The changes will see the RBA adopt a monetary-policy committee structure that mimics in many ways processes now in place at the Bank of Canada and the Bank of England, while the number of policy meetings each year will be reduced to eight from the current 11.
The RBA’s dual-board system will see the first focus on policy decisions and effective forward guidance, while the second board will deal with more mundane internal-governance issues.
“The Reserve Bank Board’s composition and decision making processes have not sufficiently enabled it to shape policy decisions, strategy, and the RBA’s underlying analysis and judgements,” the review said.
“The government should form a Monetary Policy Board with greater economic expertise and participation in decision making while maintaining diverse perspectives and knowledge,” it added.
Crucially, the review recommends no changes to the RBA’s 2% to 3% inflation target that has underpinned all policy decisions since the mid-1990s, while enshrining its independence.
“Flexible inflation targeting operated by an independent RBA has generally worked well over three decades, contributing to lower, more stable inflation and unemployment,” the review said.
The RBA should also have dual monetary-policy objectives of price stability and full employment, with equal consideration given to each, the review said.
“Monetary policy decision making should be strengthened to deal with an increasingly complex environment that includes more supply-side shocks and a broader monetary policy toolkit,” it said.
In a move to bolster the RBA’s transparency, the review calls for press conferences after each meeting, papers published after five years, and that board members occasionally speak publicly about the policy outlook, while also appointing a new chief communications officer to help with guidance and overall messaging.
The review of the RBA is the most comprehensive reshaping of the central bank in decades and follows a period of turmoil and criticism of key figures within the bank as interest rates were raised at a record pace since May last year.
The “splitting of the board makes a lot of sense and in line with international best practice,” said Su-Lin Ong, chief economist at RBC Capital Markets.
A board of policy experts, effectively an MPC like in Canada or the U.K., will ensure more robust debate and policy deliberation for a better outcome,” Ong added.

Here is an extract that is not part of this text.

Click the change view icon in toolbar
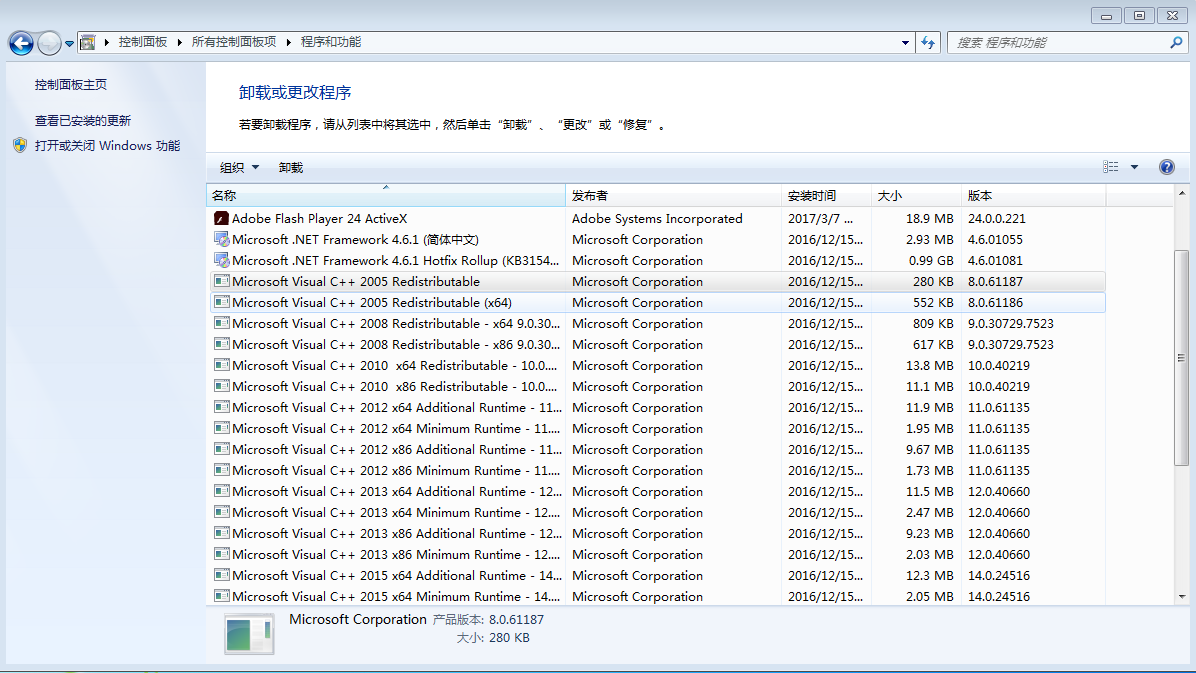1196x673 pixels. [1111, 167]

“It’s not the silver bullet and you can argue that other central banks with this structure have made mistakes but it surely reduces the risk,” she added.
The rapid pace of interest-rate increases in Australia since last year has led to calls from some politicians and economists for RBA Gov. Philip Lowe to resign, demands that he has so far ignored. His current term ends in mid-September, with some economists speculating that his replacement might come from overseas.

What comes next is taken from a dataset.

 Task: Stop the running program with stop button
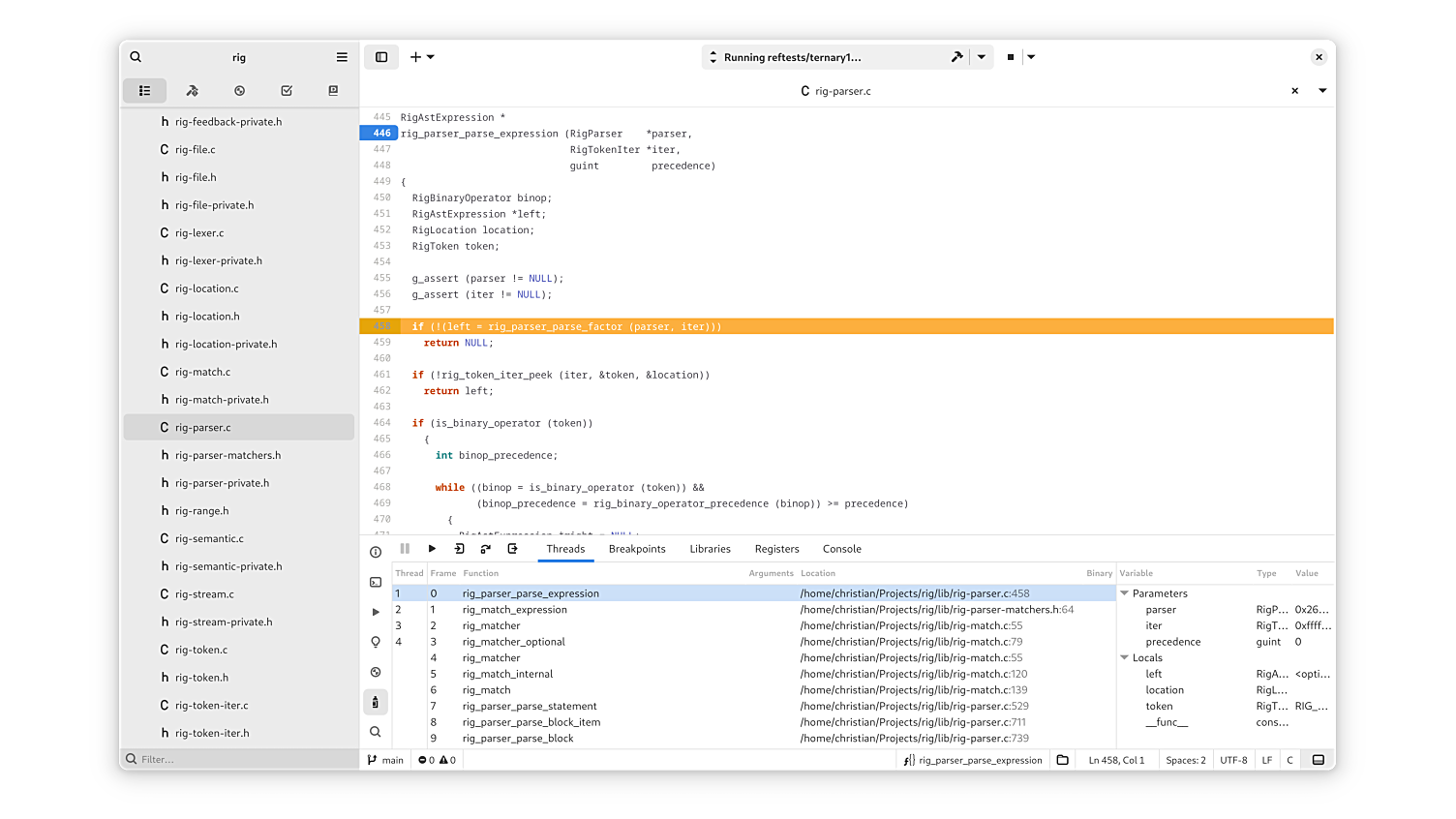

The review makes 51 specific recommendations for change under 14 broader headings.
Some of the proposed changes will fall to the RBA to implement given that it operates monetary policy independently, while others will require legislative change.
Paul Bloxham, chief economist at HSBC Australia said the current board structure at the RBA has been very successful, but the changes will modernize its processes.
“Keep in mind that over the longer term, the current RBA policy framework has been very successful. One of the key reasons that Australia had the longest boom of any developed economy on record–28 years and only ending with the arrival of the pandemic–was successful monetary policy,” Bloxham said.